=== Source material ===

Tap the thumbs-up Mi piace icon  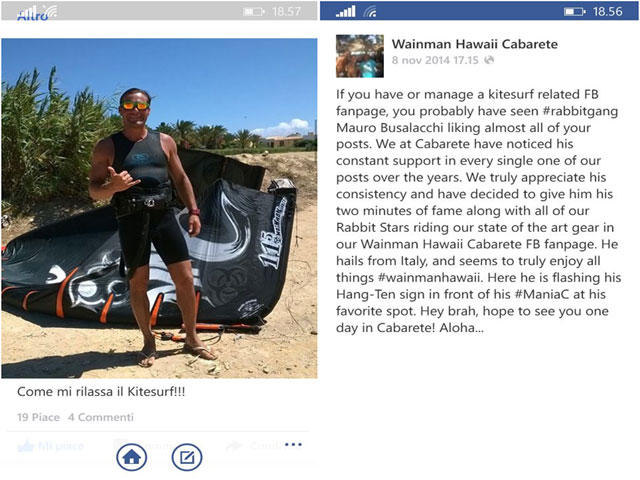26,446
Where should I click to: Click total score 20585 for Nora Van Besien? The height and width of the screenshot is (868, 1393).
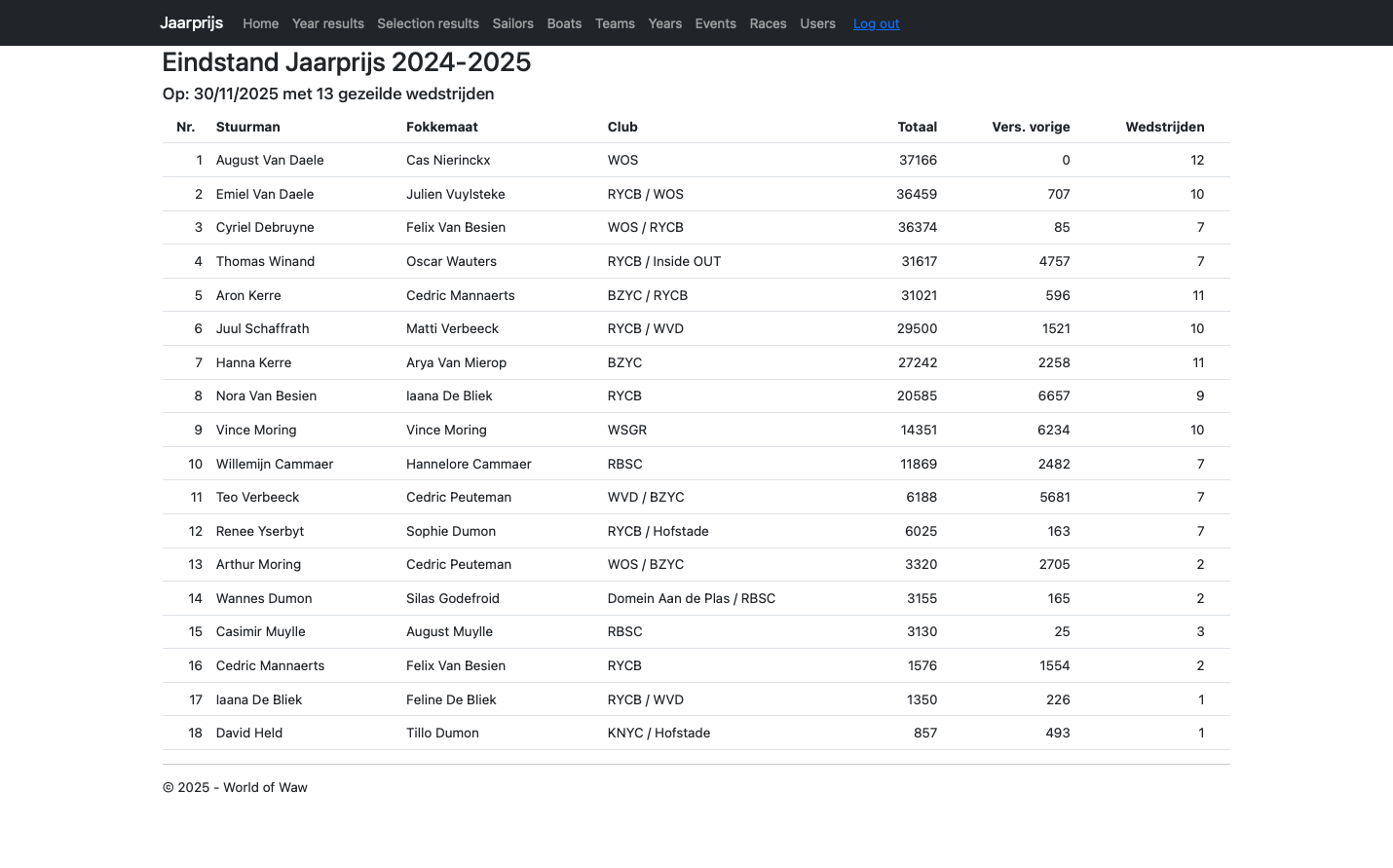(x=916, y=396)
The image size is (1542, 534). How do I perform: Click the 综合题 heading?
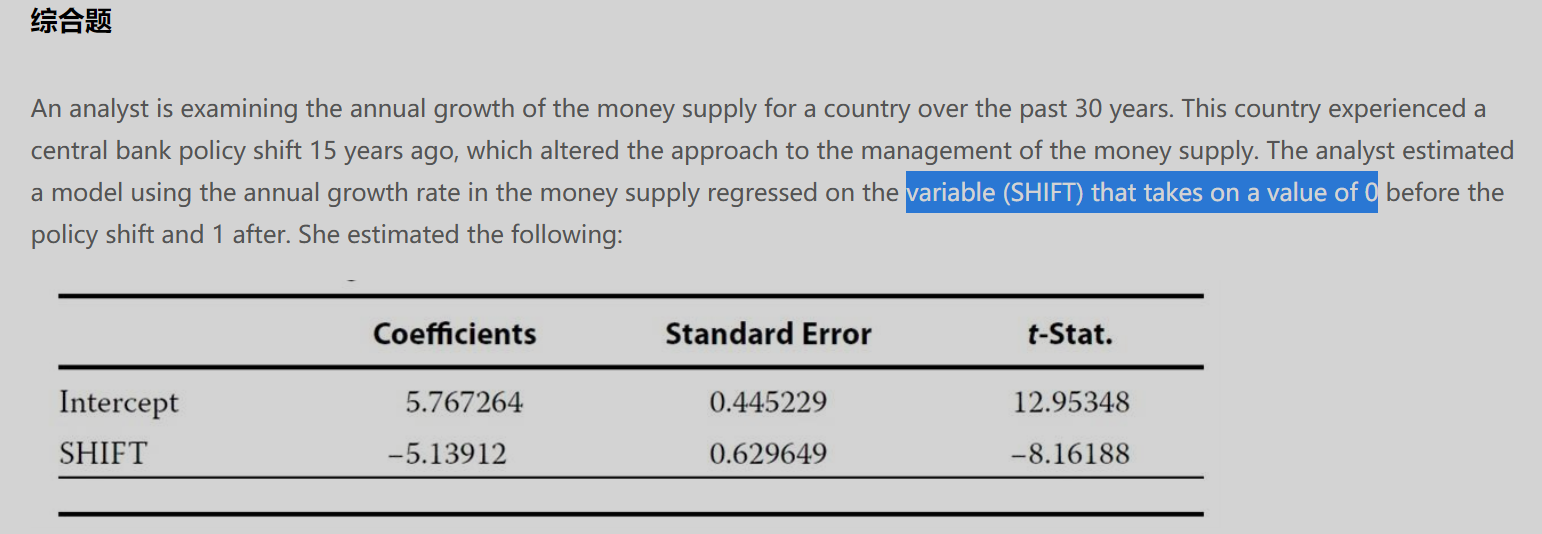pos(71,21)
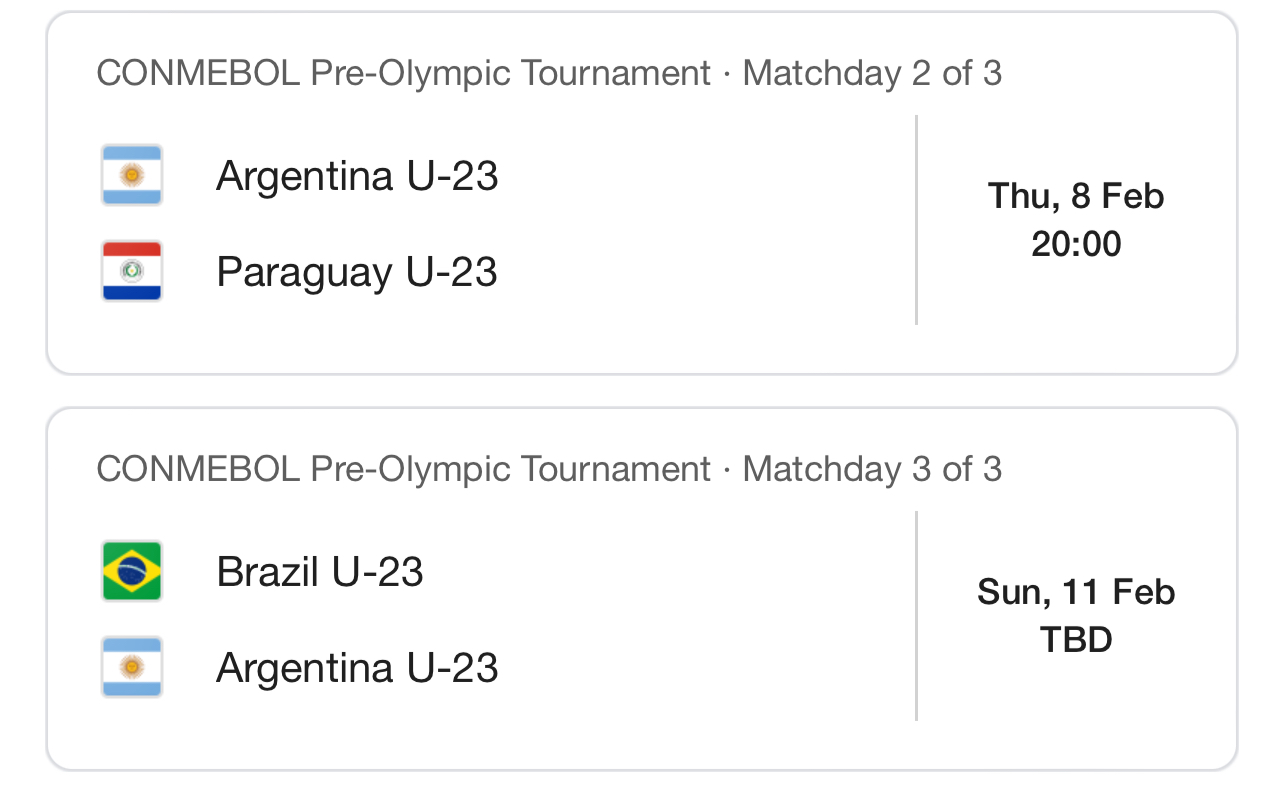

===

» **Exercise**: Output, exactly and without pictures, the span of lines that starts at the line containing "The image size" and ends at the last line above.

» **Written solution**:
The image size is (1542, 534). How do I perform: Click the 综合题 heading?
pos(71,21)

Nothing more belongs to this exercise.